Con il senno di poi è facile notare come il ribaltamento della relazione tra Sherlock Holmes (Jonny Lee Miller) e la dottoressa Watson (Lucy Liu) fosse potenzialmente presente sin dal pilot della serie. Con una calcolata lentezza lo abbiamo visto svilupparsi per una quindicina di episodi e infine nel sedicesimo capitolo abbiamo avuto la conferma. Watson non è più stipendiata da Holmes senior (*) ma è diventata una apprendista consulting detective che prende lezioni da Holmes junior. La cosa non mi soddisfa, ma almeno ci siamo tolti un tema ricorrente che cominciava ad essere più un peso che una attrattiva.
Abbiamo dunque uno Sherlock che fa il maestro e propina all'allieva una serie di compiti che, secondo il suo punto di vista, dovrebbero servire a risvegliare le capacità investigative in lei. L'effetto che ho avuto è stato quello di rivedere le lezioni di karate che Miyagi (Pat Morita) dava al karate kid Daniel (Ralph Macchio) nel noto film del 1984 (**).

---

◆ **COSA FARE**: Restituisci senza cambiare nulla tutto ciò che nel brano su Holmes e Watson va da "Con il senno" fino a "che una attrattiva.". Usa soltanto il brano qui sopra, senza cercare altro.

◆ **DATI DI PARTENZA**:
---

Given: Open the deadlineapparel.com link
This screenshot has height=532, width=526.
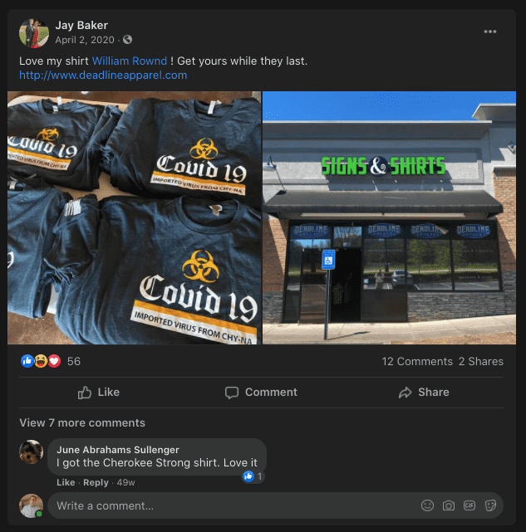Looking at the screenshot, I should (103, 75).
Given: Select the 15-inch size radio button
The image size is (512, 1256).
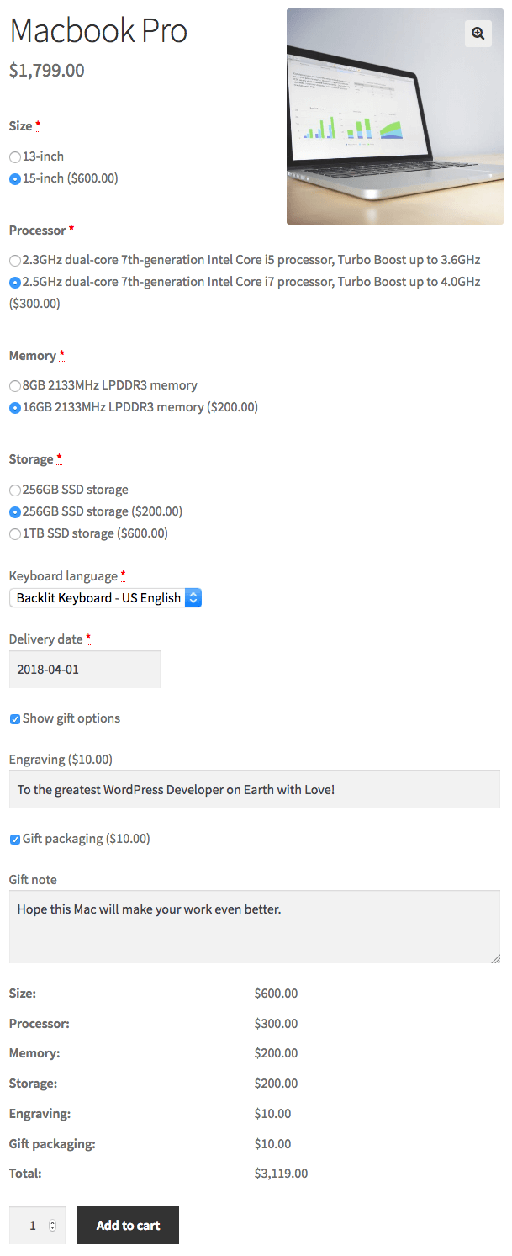Looking at the screenshot, I should coord(15,178).
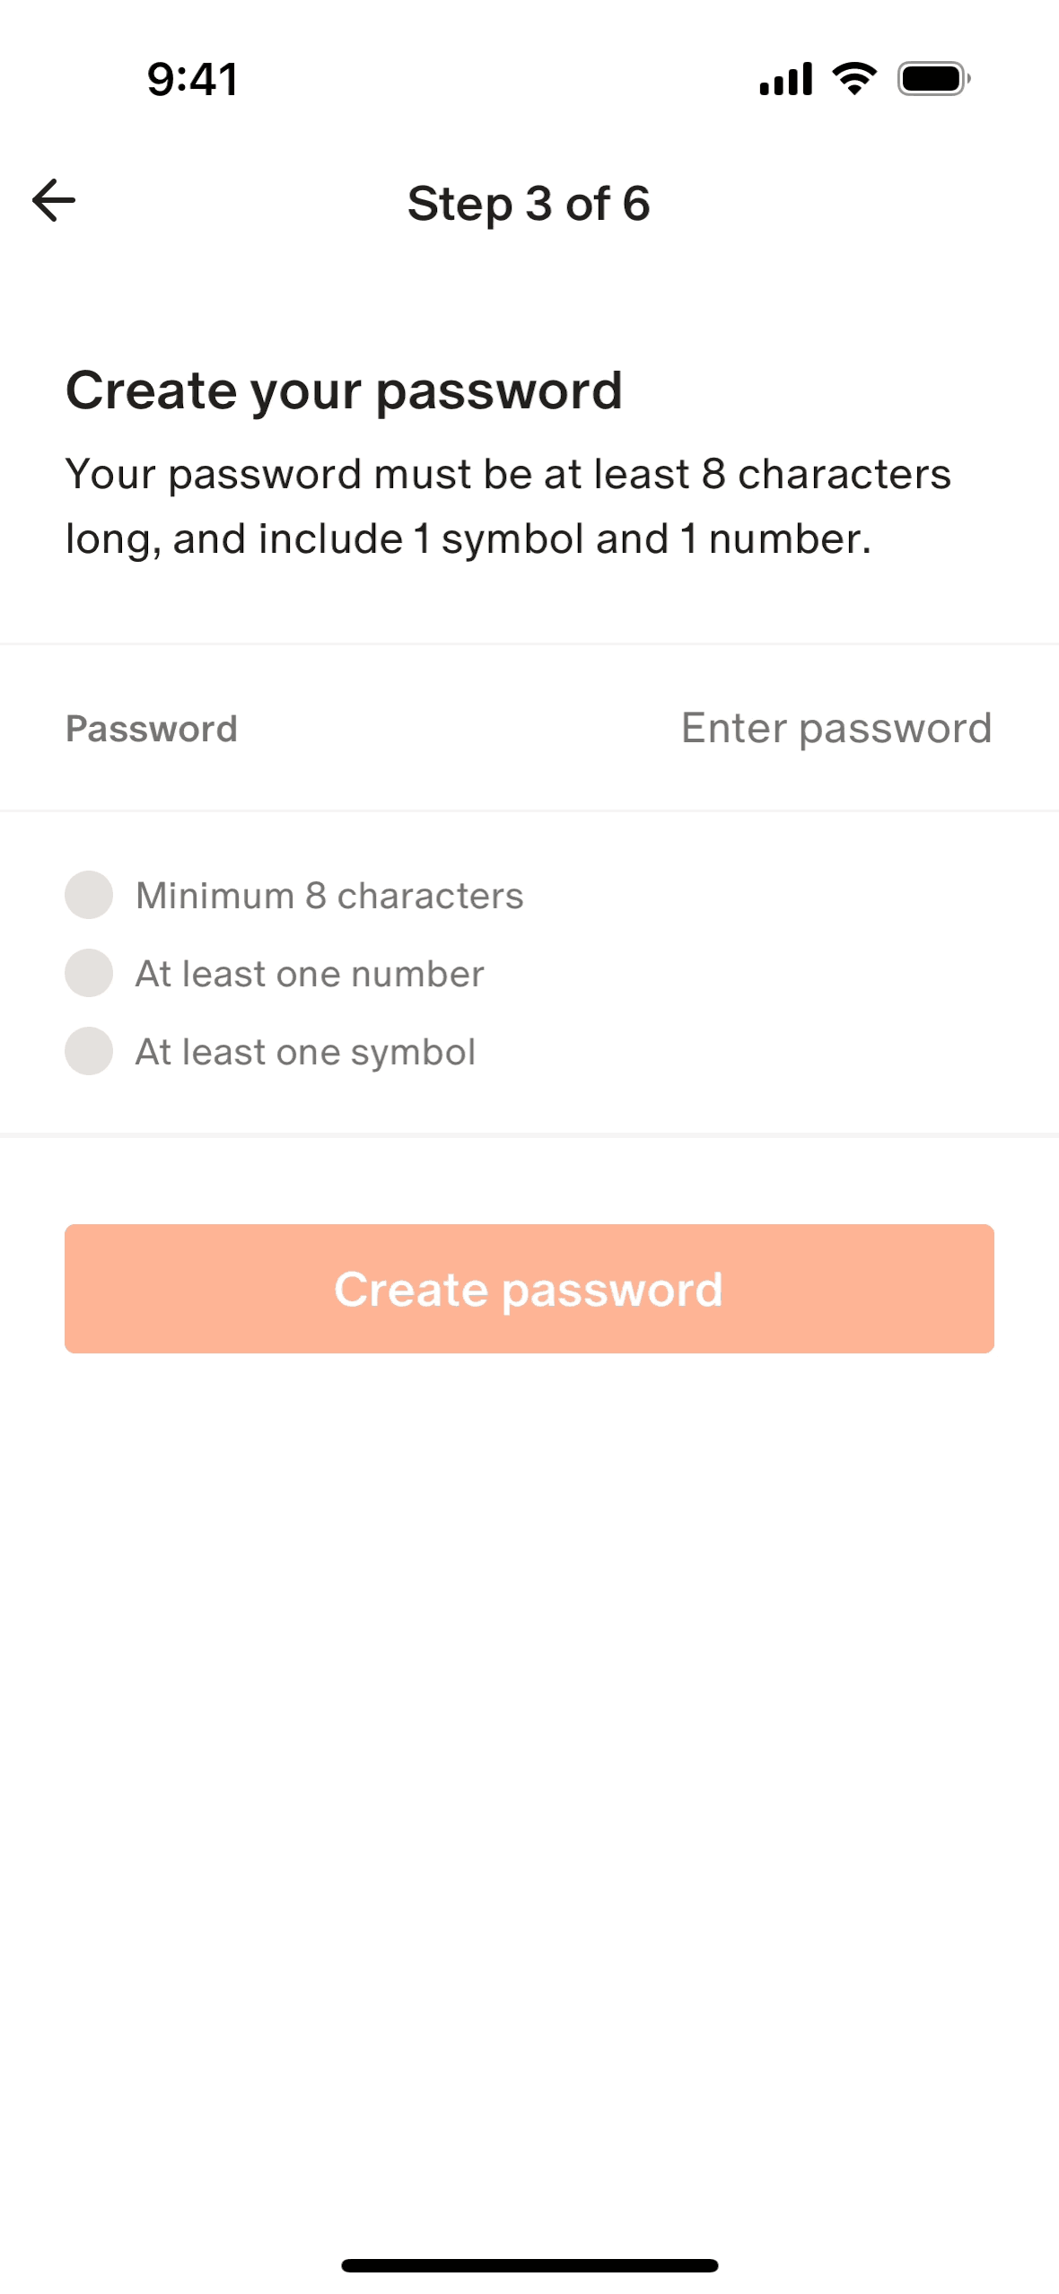Click the divider line beneath the requirements checklist
Screen dimensions: 1059x2294
click(x=530, y=1135)
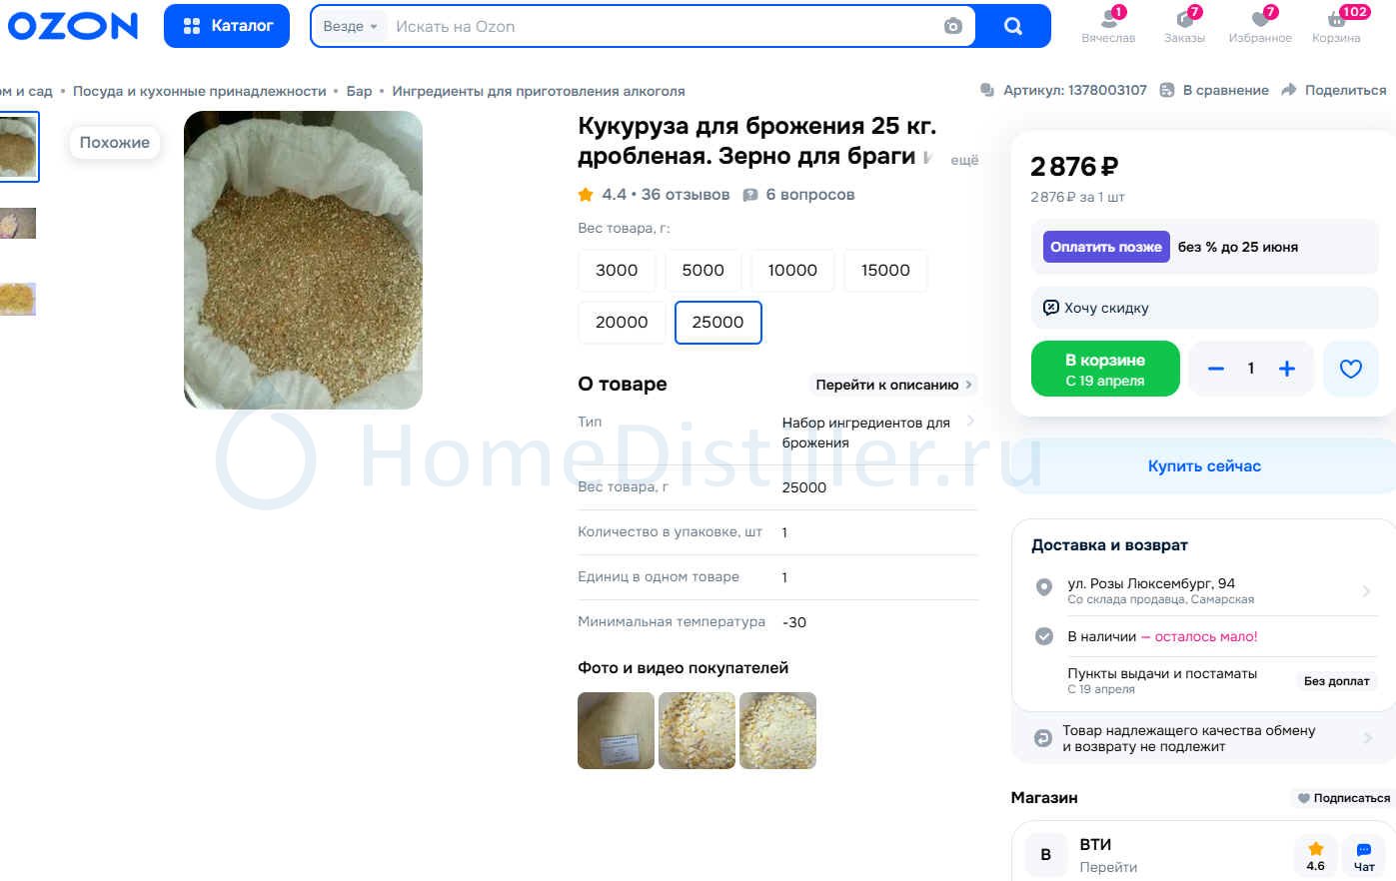Open the Каталог menu
The height and width of the screenshot is (881, 1396).
(227, 26)
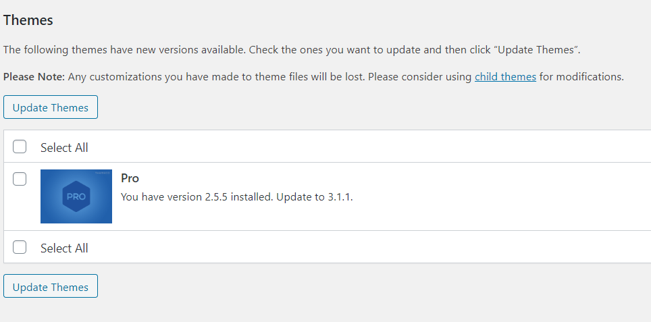Click the top Update Themes button
The image size is (651, 322).
click(51, 107)
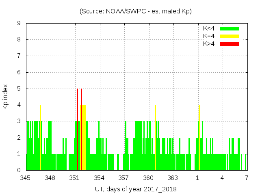260x195 pixels.
Task: Click the wide yellow bar near day 352
Action: pos(84,137)
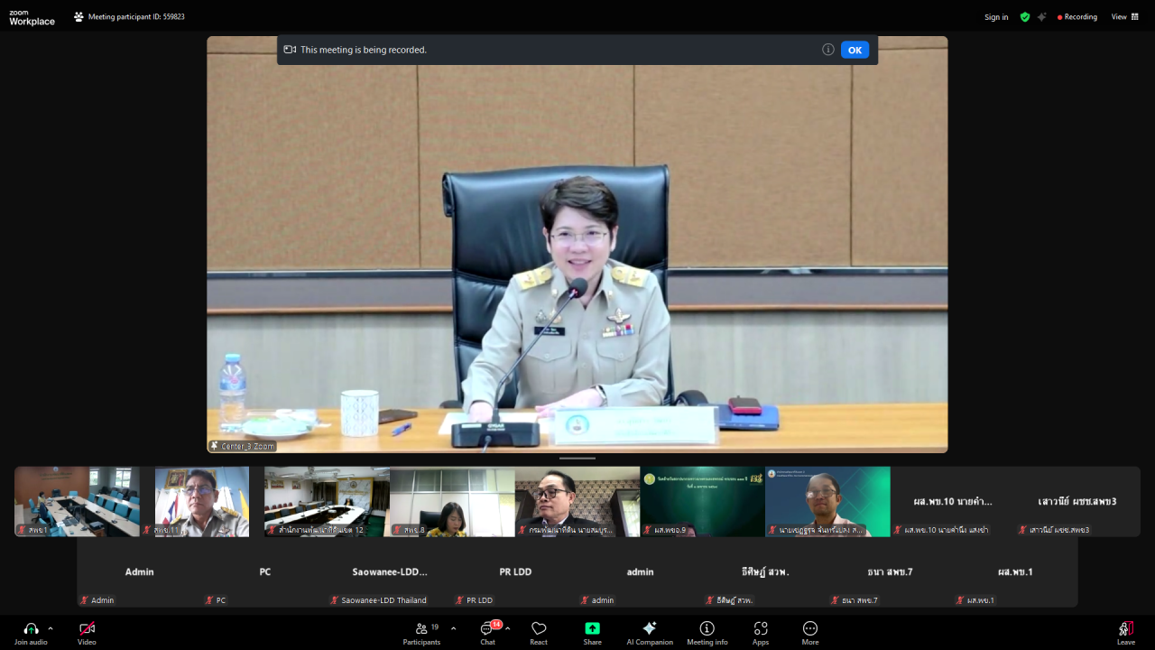1155x650 pixels.
Task: Click the Sign in link
Action: [x=996, y=17]
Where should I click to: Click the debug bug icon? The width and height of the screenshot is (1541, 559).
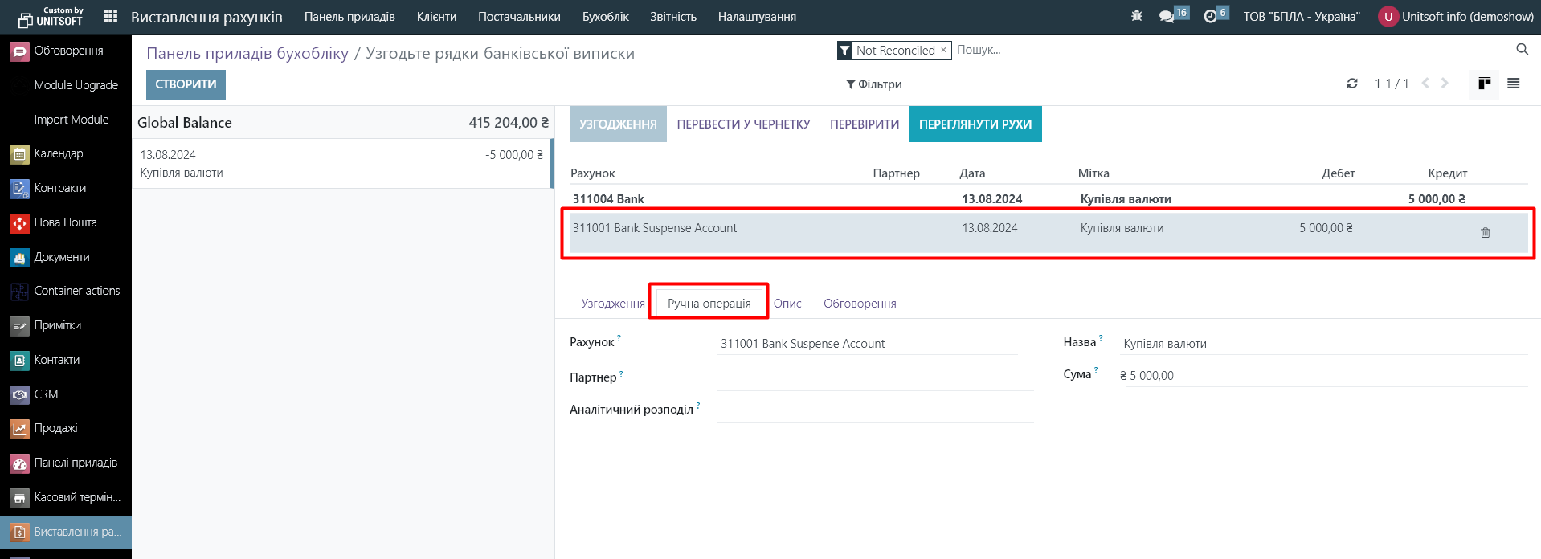[1136, 16]
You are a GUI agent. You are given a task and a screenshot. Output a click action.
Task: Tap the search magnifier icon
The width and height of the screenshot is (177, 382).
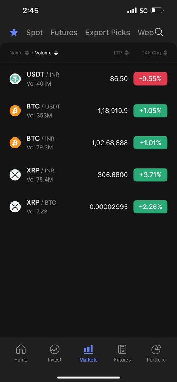click(x=159, y=32)
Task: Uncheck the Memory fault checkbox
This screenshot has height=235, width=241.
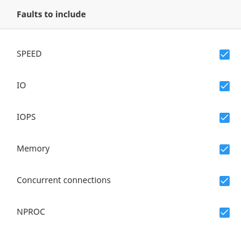Action: [224, 149]
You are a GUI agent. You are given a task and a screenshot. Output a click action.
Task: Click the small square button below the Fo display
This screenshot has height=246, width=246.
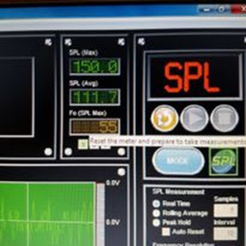point(83,144)
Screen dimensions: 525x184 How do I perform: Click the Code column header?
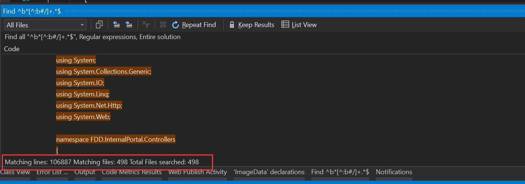(12, 49)
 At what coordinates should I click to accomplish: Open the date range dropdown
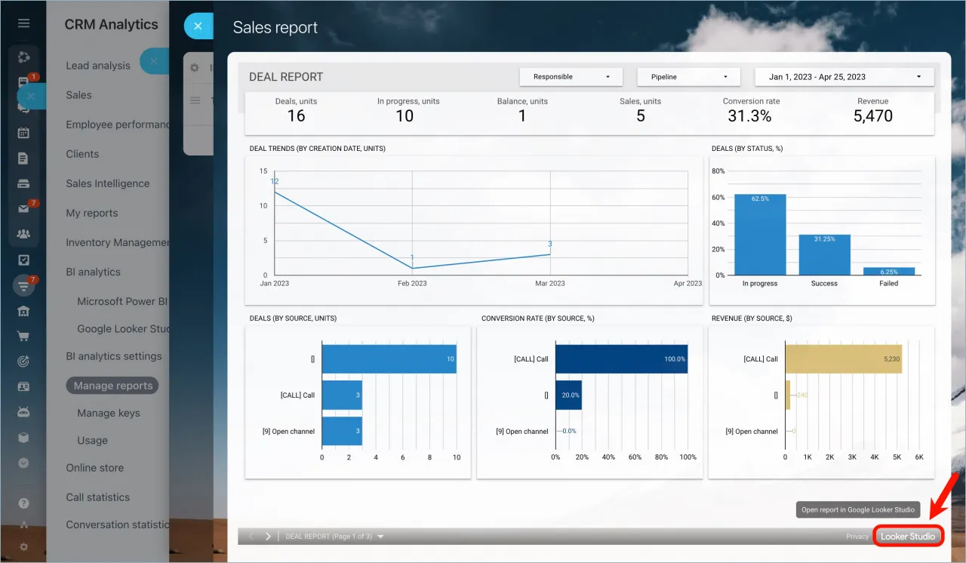[x=844, y=77]
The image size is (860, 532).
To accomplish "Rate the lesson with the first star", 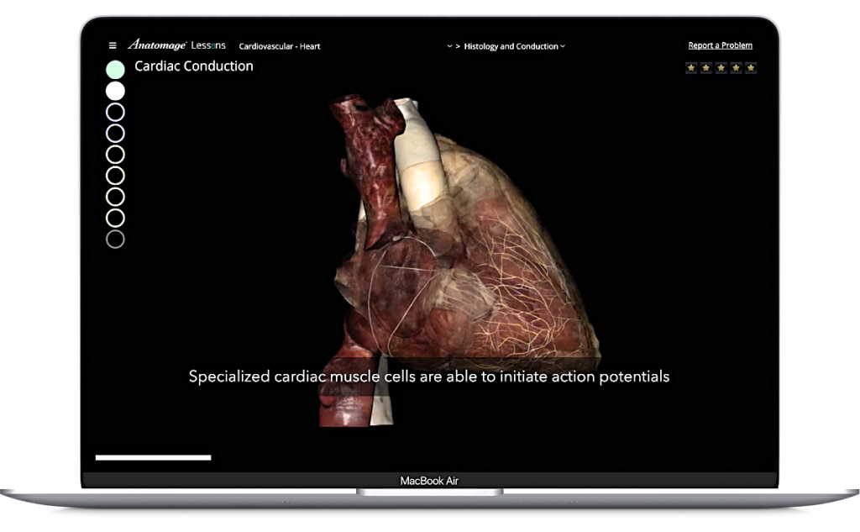I will pyautogui.click(x=692, y=67).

---

◆ **LA TUA RISPOSTA**:
Con il senno di poi è facile notare come il ribaltamento della relazione tra Sherlock Holmes (Jonny Lee Miller) e la dottoressa Watson (Lucy Liu) fosse potenzialmente presente sin dal pilot della serie. Con una calcolata lentezza lo abbiamo visto svilupparsi per una quindicina di episodi e infine nel sedicesimo capitolo abbiamo avuto la conferma. Watson non è più stipendiata da Holmes senior (*) ma è diventata una apprendista consulting detective che prende lezioni da Holmes junior. La cosa non mi soddisfa, ma almeno ci siamo tolti un tema ricorrente che cominciava ad essere più un peso che una attrattiva.